● EXERCISE DATA

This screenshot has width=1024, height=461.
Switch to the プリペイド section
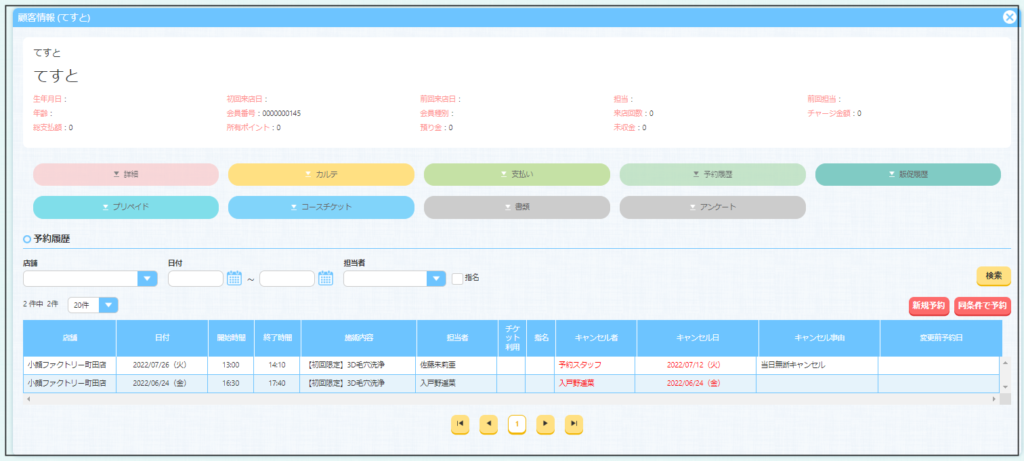[x=125, y=207]
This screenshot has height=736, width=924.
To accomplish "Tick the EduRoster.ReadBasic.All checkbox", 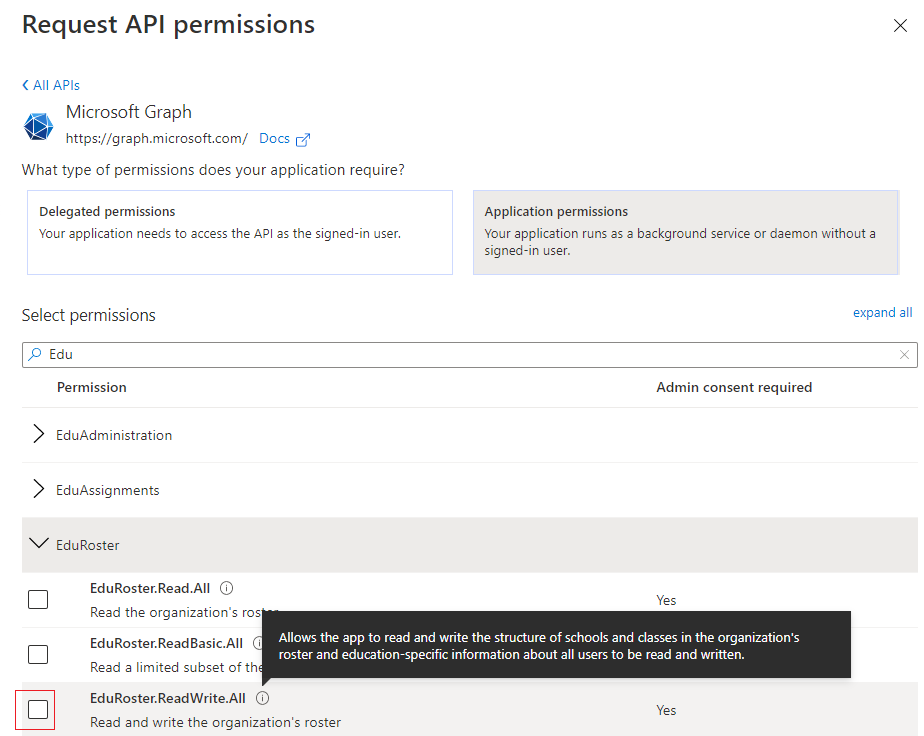I will click(x=38, y=655).
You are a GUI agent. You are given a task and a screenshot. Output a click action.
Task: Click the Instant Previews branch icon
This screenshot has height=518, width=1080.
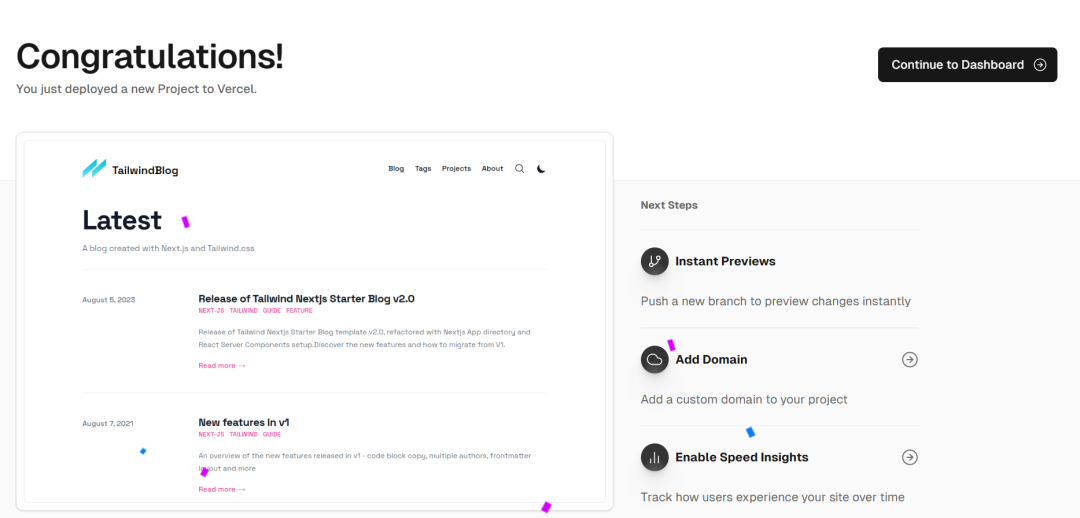click(x=654, y=261)
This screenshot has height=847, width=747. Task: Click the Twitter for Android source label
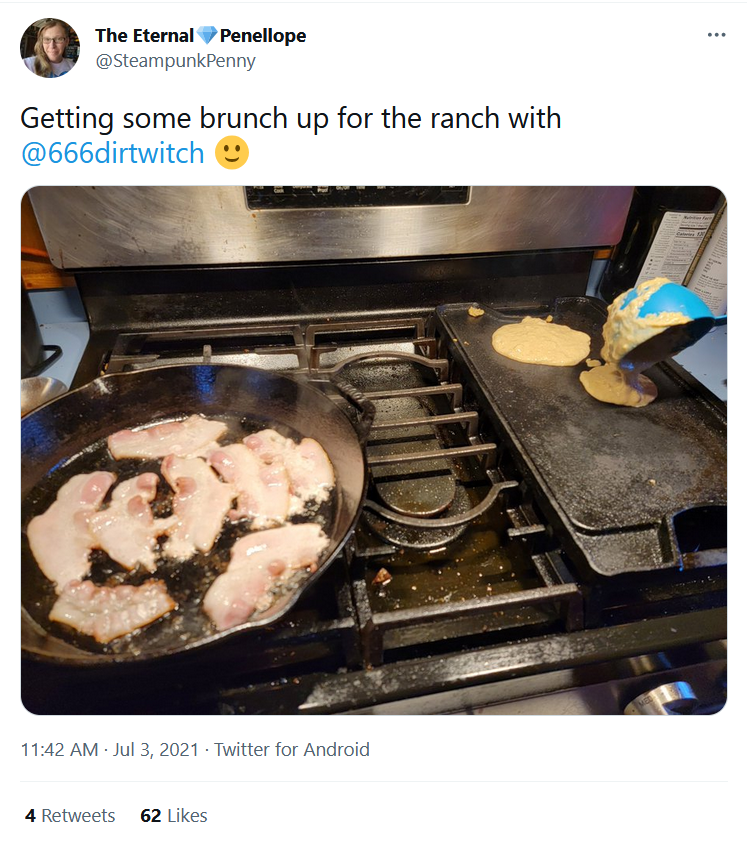(292, 750)
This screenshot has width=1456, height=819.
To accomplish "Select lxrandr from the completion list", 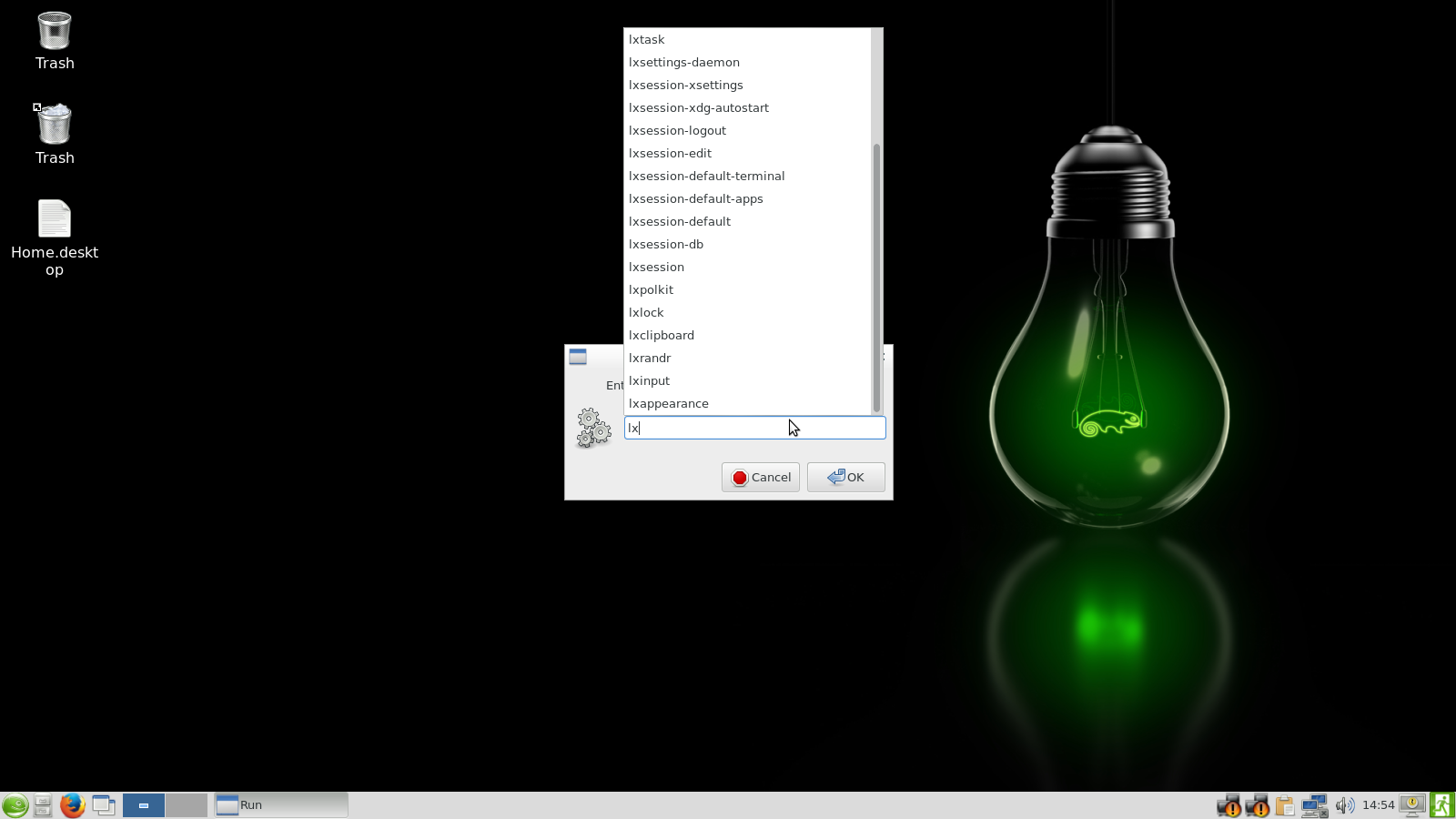I will [650, 358].
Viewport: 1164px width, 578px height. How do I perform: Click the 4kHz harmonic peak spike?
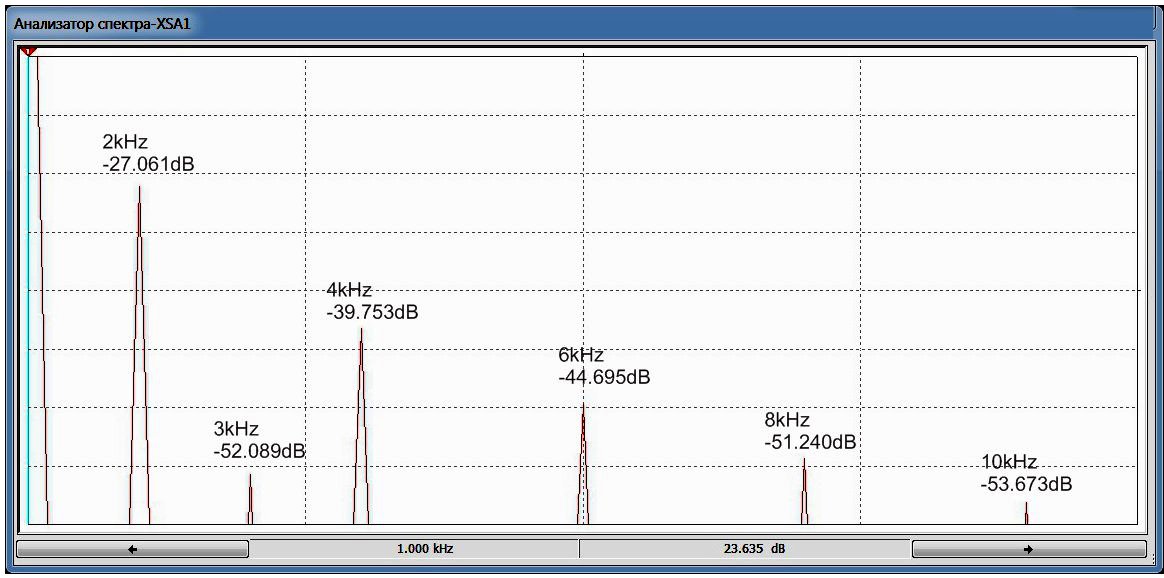tap(361, 426)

● REQUIRED ACTION
Above are the records; restate exactly the lines from the one containing "Task: Click the Instant Previews branch icon" through the one containing "This screenshot has width=1456, height=819.", keeping pictures out.

● RESULT OF THE TASK
Task: Click the Instant Previews branch icon
This screenshot has height=518, width=1080.
click(x=654, y=261)
This screenshot has height=847, width=747. Task: Click the Twitter for Android source label
(292, 750)
This screenshot has width=1456, height=819.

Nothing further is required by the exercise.